The bigger problem I have with these critics, however, is that they are harshly judging cheerleading because it doesn’t fit with their particular view of the role women should have in society. Their views, however, are almost certainly minority ones in the U.S.; while it may be true that a majority of scientists feel at least partly uncomfortable with implicitly promoting cheerleading, the majority of Americans probably view the activity somewhat positively. Certainly lots of younger girls find cheerleading a positive activity. To try and do science outreach without actually appealing to those things that your target audience likes is like trying to climb a mountain with your hands tied behind your back.
This wouldn’t matter if the use of cheerleading actually did harm to the image of women, particularly in science. Does it, though? If the point was simply to have attractive women “cheer on science”, then perhaps it would. Considering that all of the Science Cheerleaders are both cheerleaders and active STEM workers, it is hard to imagine that they would be interpreted in that way, except by people who are going to view women by their appearance regardless of what they do.
A number of people have reported having a very negative “visceral reaction” to the Science Cheerleader videos. I have a negative reaction when I watch Barney the Dinosaur, myself, but that is in large part because the show isn’t targeted towards me! As STEM researchers, we’re used to thinking about science on a level far, far beyond where normal folks, and certainly kids, think about it. (This is the same problem that a lot of university profs have — we forget what it was like to be students.)
Overall, I like the Science Cheerleader efforts. I suspect lots of kids in non-science families view science and popularity/beauty/athleticism as mutually exclusive goals, and the Science Cheerleaders play a part in showing that this view really isn’t the case.
So what about the Rockstars of Science? I’m a bit more critical of this effort, though I think their hearts are in the right place. To me, the images give the impression that scientists want to hang out with rockstars, to which most regular folks would say, “Get in line!” The scientists are working in the rockstars’ element: carefully staged, stylish photo shoots. This ends up promoting the rockstars more than the scientists!
In my humble opinion**, it would be far better to have a photo shoot that involved the rockstars working with the scientists — doing some work with them in the lab, or looking at research results, or generally having fun. It’s hard to imagine someone looking at the current images and being inspired to do science.
That being said, I don’t think it’s a waste of time. Getting celebrities to promote science is invariably going to be an important part of changing the public’s opinion of science — let’s face it, science appreciation looks to be at a low point unmatched since before the Renaissance. Though I agree with Martin’s assessment that science can be way cooler than most rockstars, one does need a significant amount of background information in order to appreciate a lot of it.*** If you understand how big and dense the earth is, what neutrinos are and how hard they are to detect, then the image Martin provided is quite spectacular:
This image of the Sun, taken with neutrinos through the Earth, is simply amazing! Folks not familiar with physics, however, will probably see this as just a poor-resolution image of the Earth.

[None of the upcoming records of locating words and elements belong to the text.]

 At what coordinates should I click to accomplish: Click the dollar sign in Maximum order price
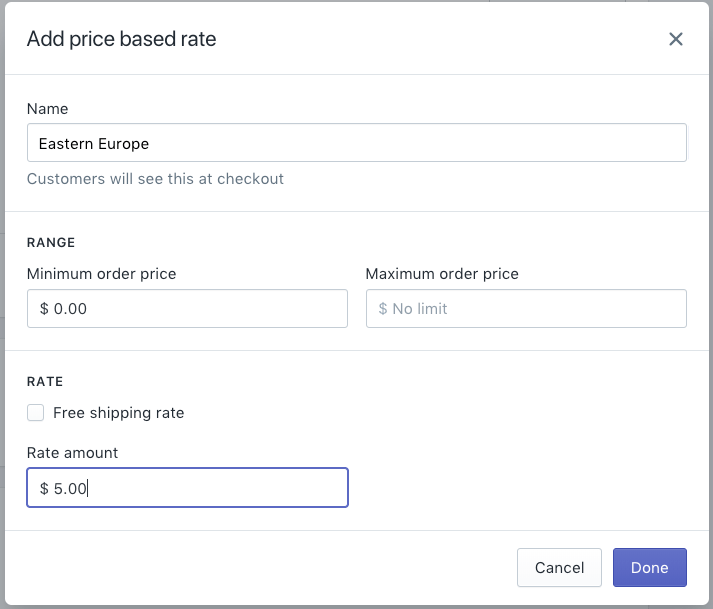383,309
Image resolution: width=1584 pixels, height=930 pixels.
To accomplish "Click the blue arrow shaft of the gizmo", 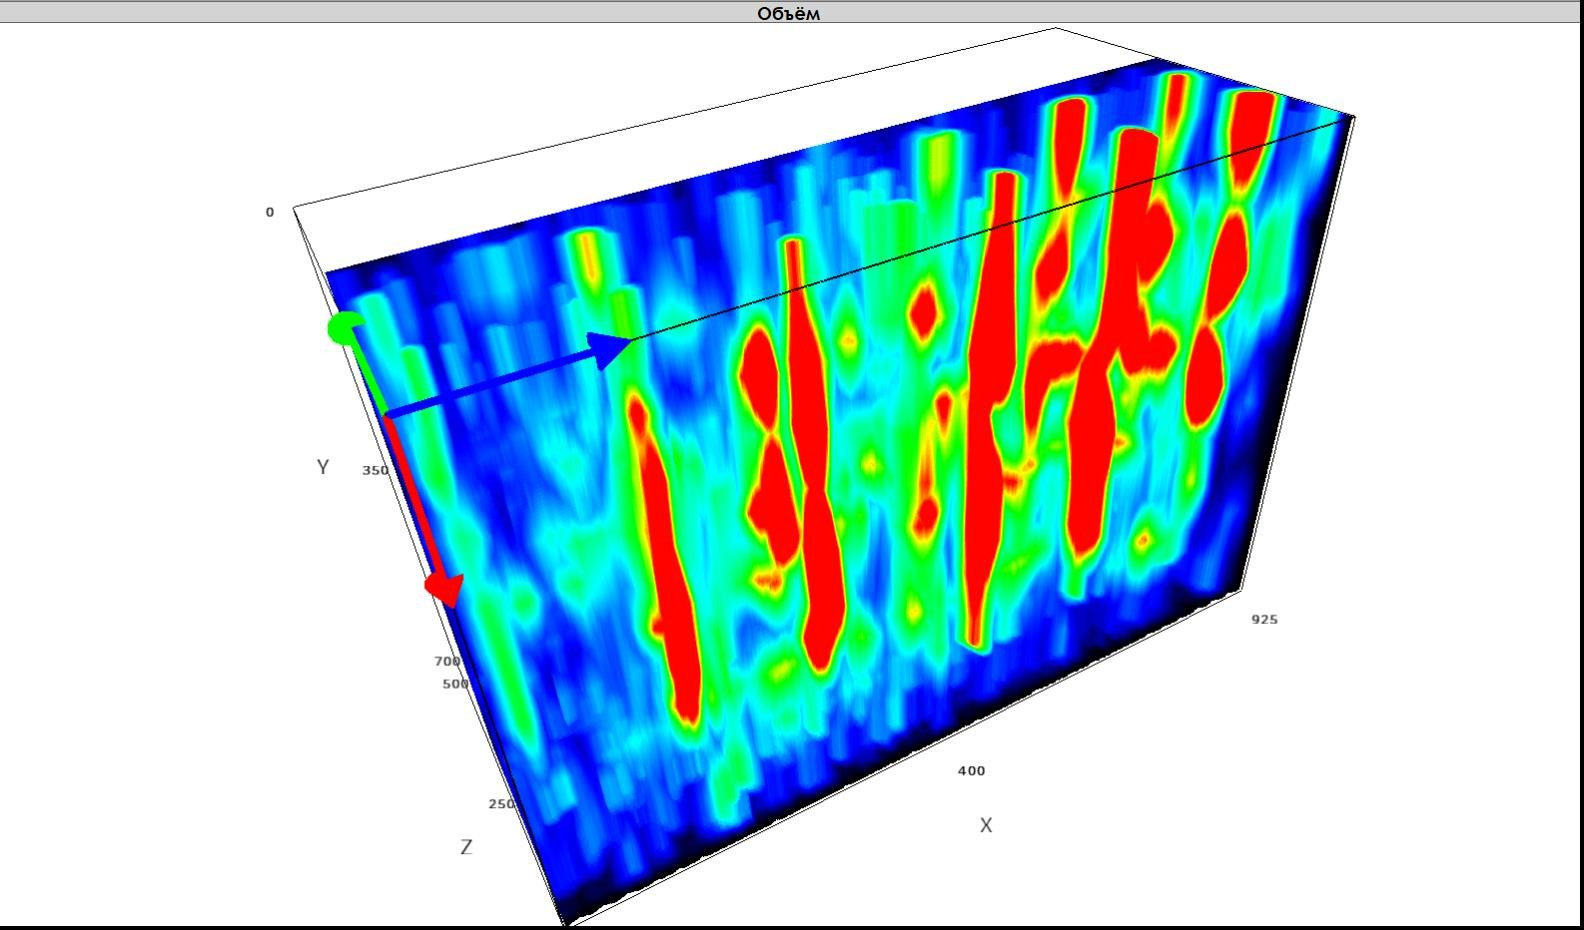I will coord(490,384).
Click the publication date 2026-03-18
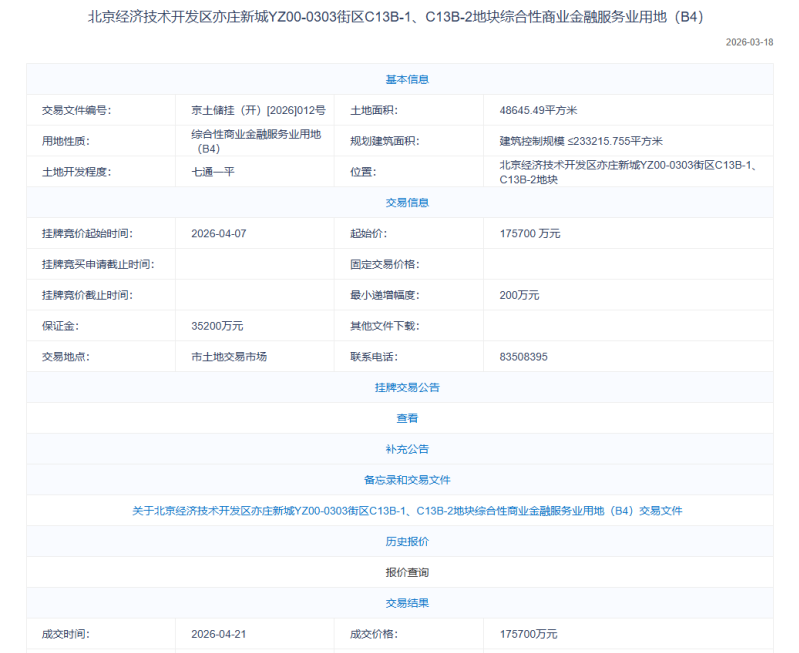799x653 pixels. [749, 42]
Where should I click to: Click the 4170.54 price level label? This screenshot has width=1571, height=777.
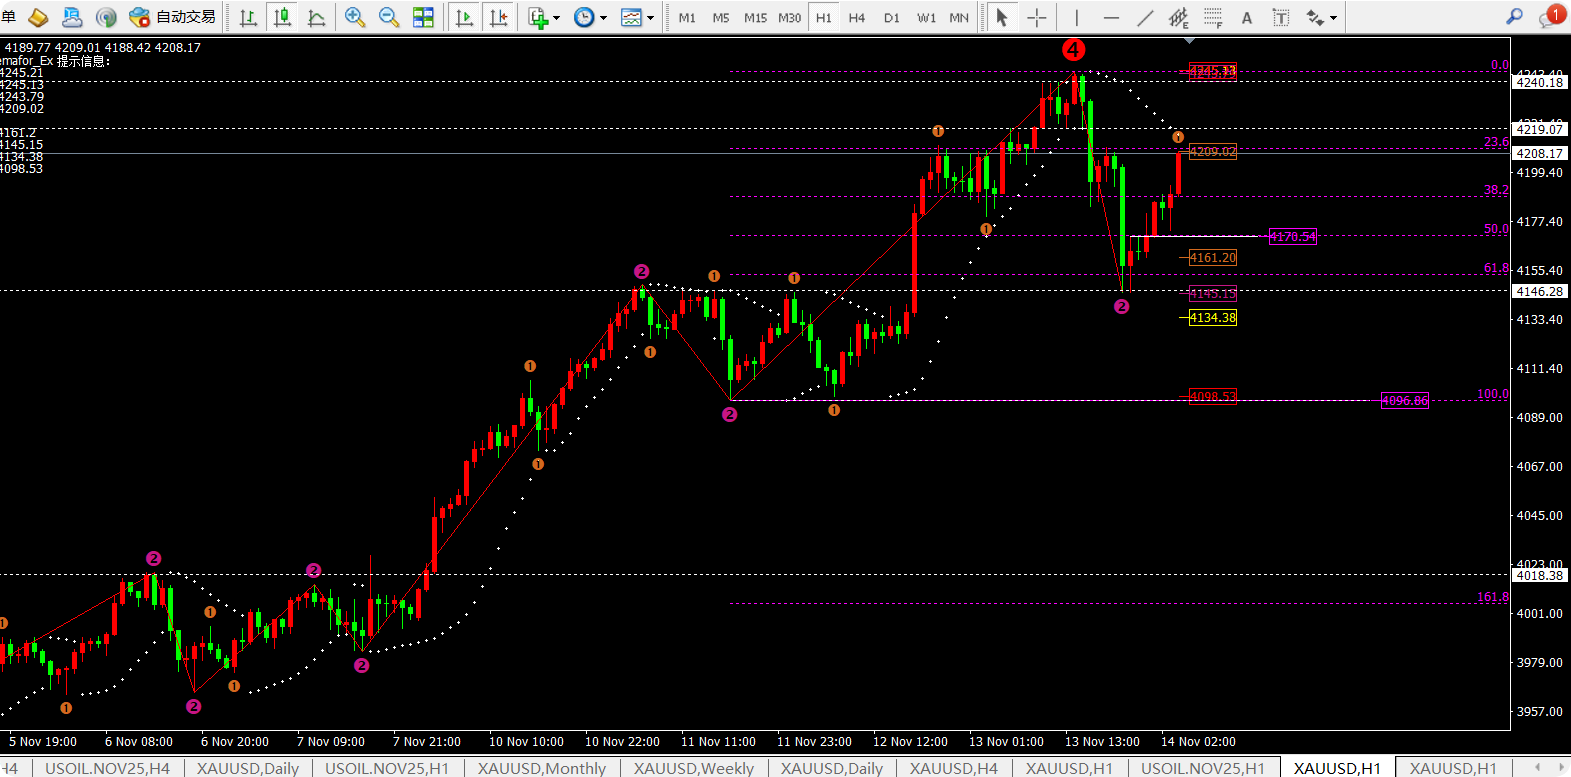[1293, 237]
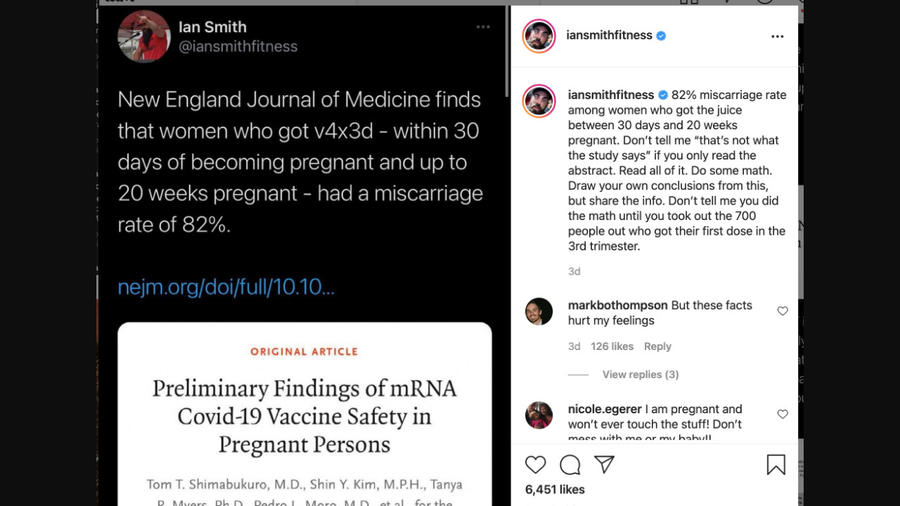Save post with bookmark icon

[x=776, y=465]
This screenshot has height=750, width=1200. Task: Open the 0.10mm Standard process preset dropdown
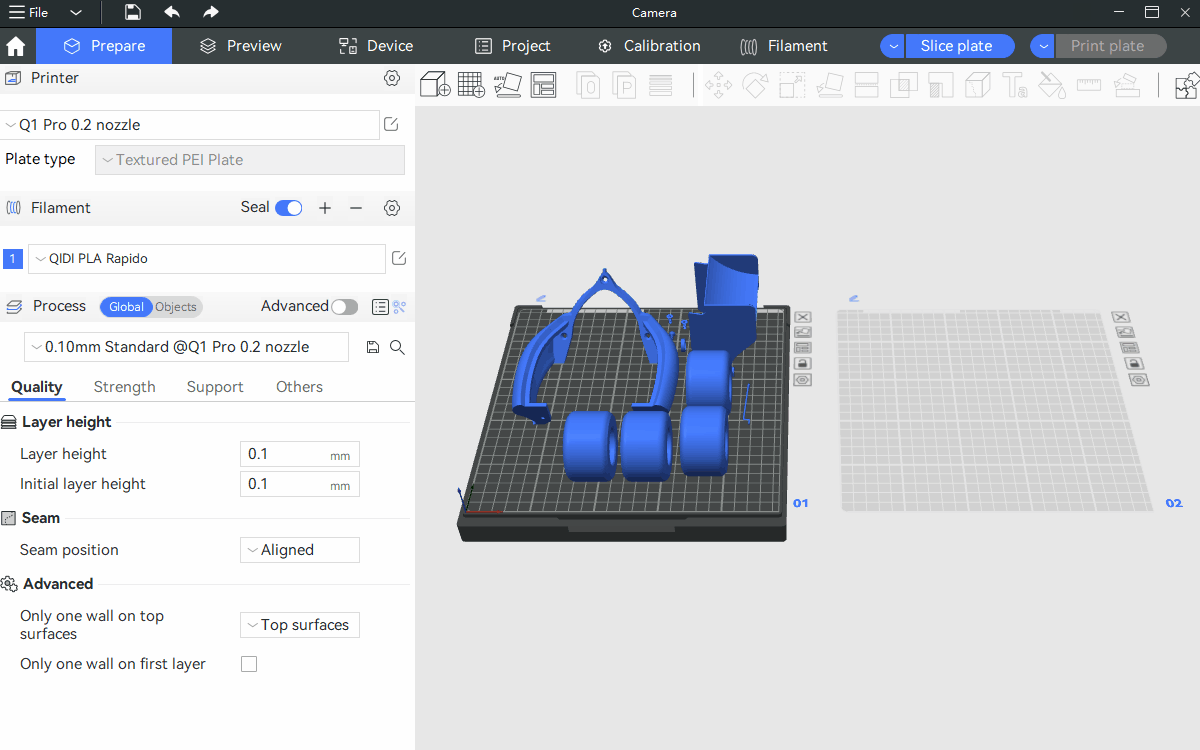[x=187, y=347]
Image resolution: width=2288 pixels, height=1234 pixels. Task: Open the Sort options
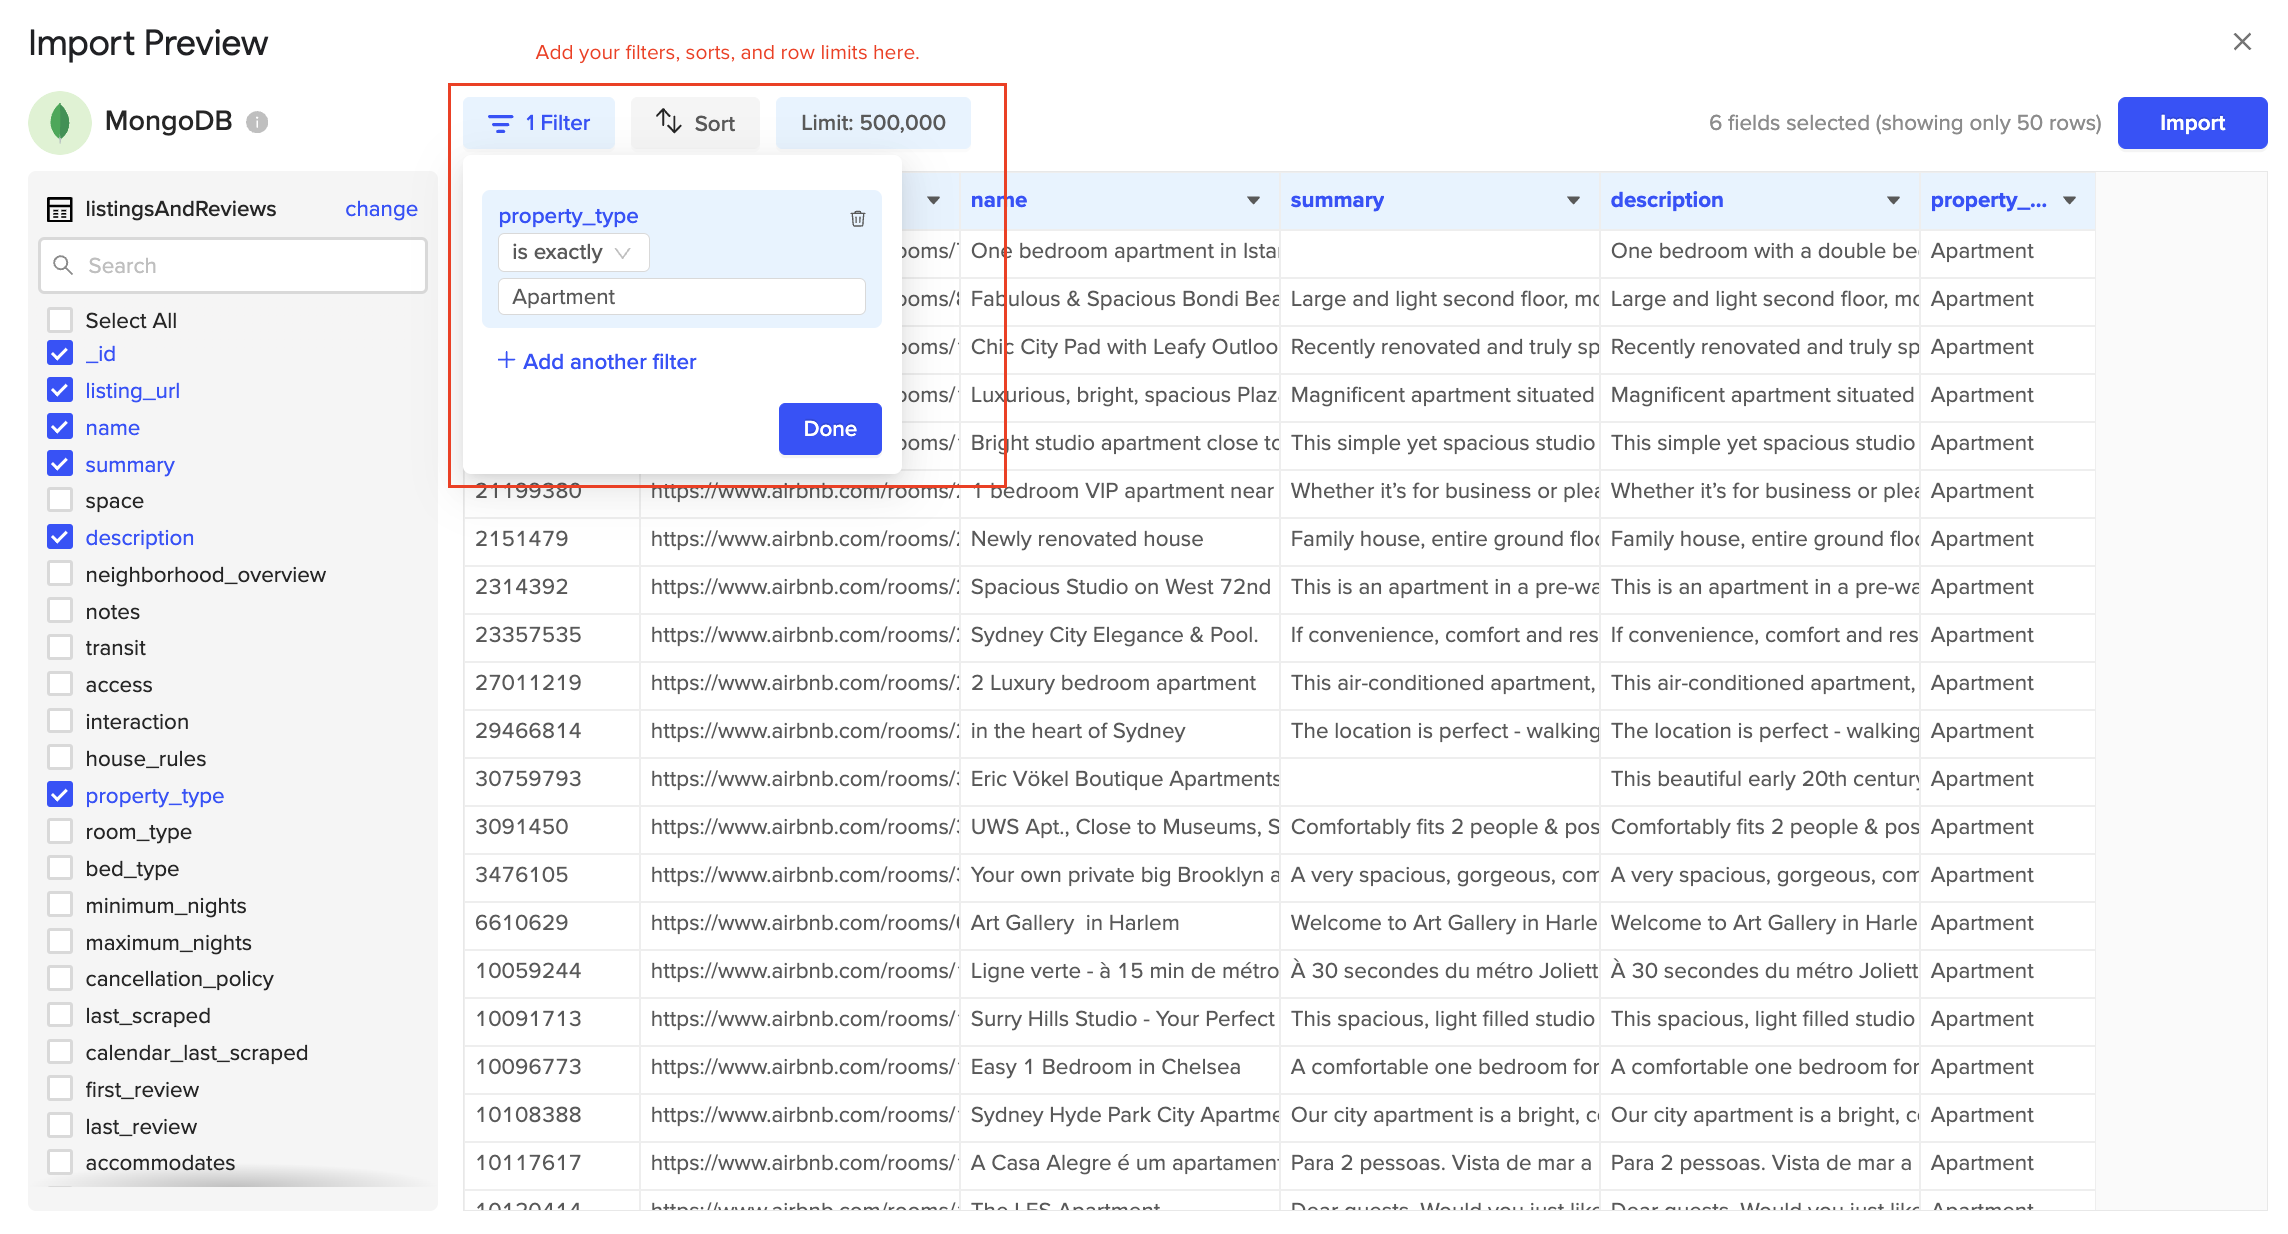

In order to teach people science and get them to truly appreciate it, we have to get them in the door first. I think that rockstars and cheerleaders can help get folks in that door without compromising our scientific principles.
(I’ll be updating with other links as I get them, and have time to post them.)
* These recaps don’t necessarily capture the entirety of the arguments presented. There are also probably other discussions of the subject that I’ve missed.
** This seems to have been the opinion of a number of other folks around the ‘tubes, as well, though I came to it independently!
*** This was, I believe, one of Chris Mooney’s points.